Arrêtons-nous sur le goulag. La plupart des camps de concentration soviétique se trouvaient en Russie soviétique bien au-delà de la zone occupée par les Allemands. Quelque 4 millions de citoyens soviétiques se trouvaient au goulag quand l’Allemagne envahit l’URSS en juin 1941. Au cours de la guerre les autorités soviétiques condamnèrent plus de 2,5 millions de leurs citoyens au goulag. Le NKVD ouvrait partout ou les Allemands ne pouvaient accéder, y compris dans Leningrad assiégée et affamée. Entre 1941 et 1943 le goulag enregistra la mort de quelque 516 841 détenus mais il se pourrait que le bilan soit bien plus lourd. Ces centaines de milliers de morts supplémentaires ne se seraient vraisemblablement pas produites si les Allemands n’avaient pas envahi l’union soviétique ; mais ces gens n’auraient pas été aussi vulnérables s’ils n’avaient pas été au goulag. On ne saurait purement et simplement compter les morts des camps de concentration soviétique parmi les victimes de l’Allemagne, même si la guerre d’Hitler précipita leur décès. »

C’est la première fois de ma vie que je lis ces chiffres. Le nombre de prisonnier des prisons russes au moment de la guerre est effrayant. C’est comme si la population et l’industrie avaient été préalablement déportées vers la Sibérie en vue de la résistance. Le décompte des morts du goulag au bénéfice de la victoire est véritablement écœurant. On voit aussi que l’armée rouge a continué d’agir sous le régime de la terreur.

Un autre chiffrage m’était également inconnu :

p 611 « A propos de l’entrée de son pays dans l’union européenne la critique littéraire polonaise Maria Janion déclara « Oui a l’Europe mais avec nos morts. » Il importe de savoir tout ce qu’il est possible de savoir sur ces morts, y compris combien il y en eut. Malgré ses pertes terribles, la Pologne illustre elle aussi la politique d’inflation victimaire. On enseigne à la population que 6 millions de Polonais et de juifs furent tués au cours de la guerre. Ce chiffre semble avoir été produit en décembre 1946 par un éminent stalinien Jakub Berman à des fins de politique intérieure : créer un apparent équilibre entre les morts juifs et polonais.. L’estimation corrigée par ses soins de 4,8 millions est probablement plus proche de la vérité. Ce qui reste un chiffre gigantesque. La Pologne perdit probablement autour d’un million de civils non juifs du fait des Allemands et près de 100 000 du fait des Soviétiques. Un million de victimes supplémentaires peut-être des suites de sévices ou en victimes de la guerre. Ces chiffres sont effroyablement élevés. Le destin des Polonais non juifs fut d’une difficulté inimaginable en comparaison de celui des peuples d’Europe occidentale sous occupation allemande. Malgré tout pour un juif polonais le risque d’être délibérément tué au cours de la guerre était 15 fois plus élevé que pour un polonais non juif. »

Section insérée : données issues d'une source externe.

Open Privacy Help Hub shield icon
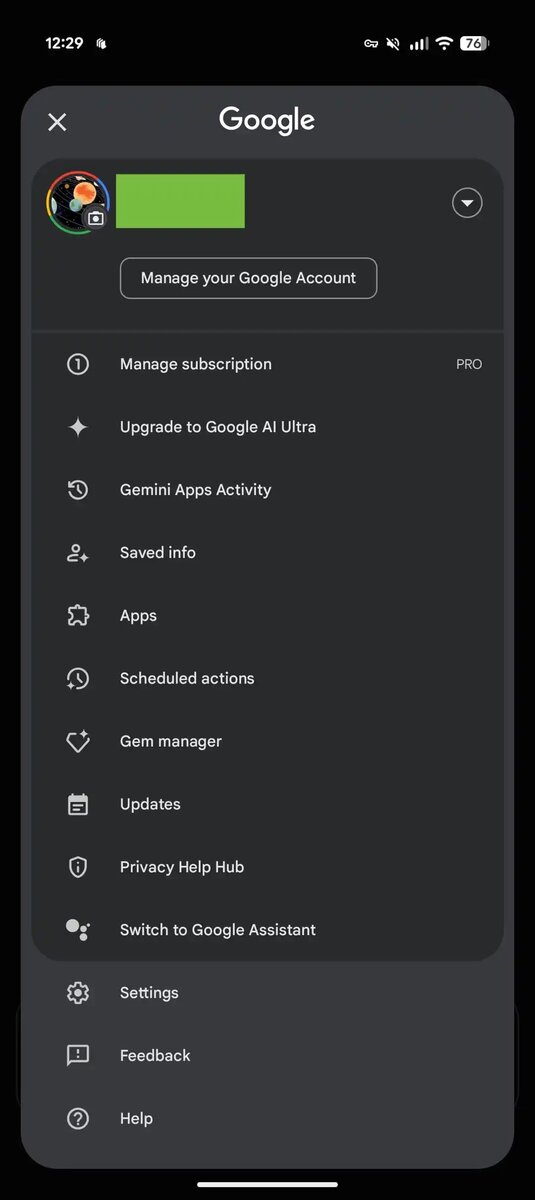Image resolution: width=535 pixels, height=1200 pixels. [78, 867]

La somme totale de 14 millions de personnes a demandé plus d’une génération pour être calculée et commencée d’être comprise. Mais de nouveau mieux on connaît les faits mieux l’absence de poursuites et de justices paraît effrayant. Les faits conduisent plutôt à attiser les haines. La connaissance des faits permet-elle d’éviter de nouveaux massacres ? Le livre de Snyder pose un problème dramatique.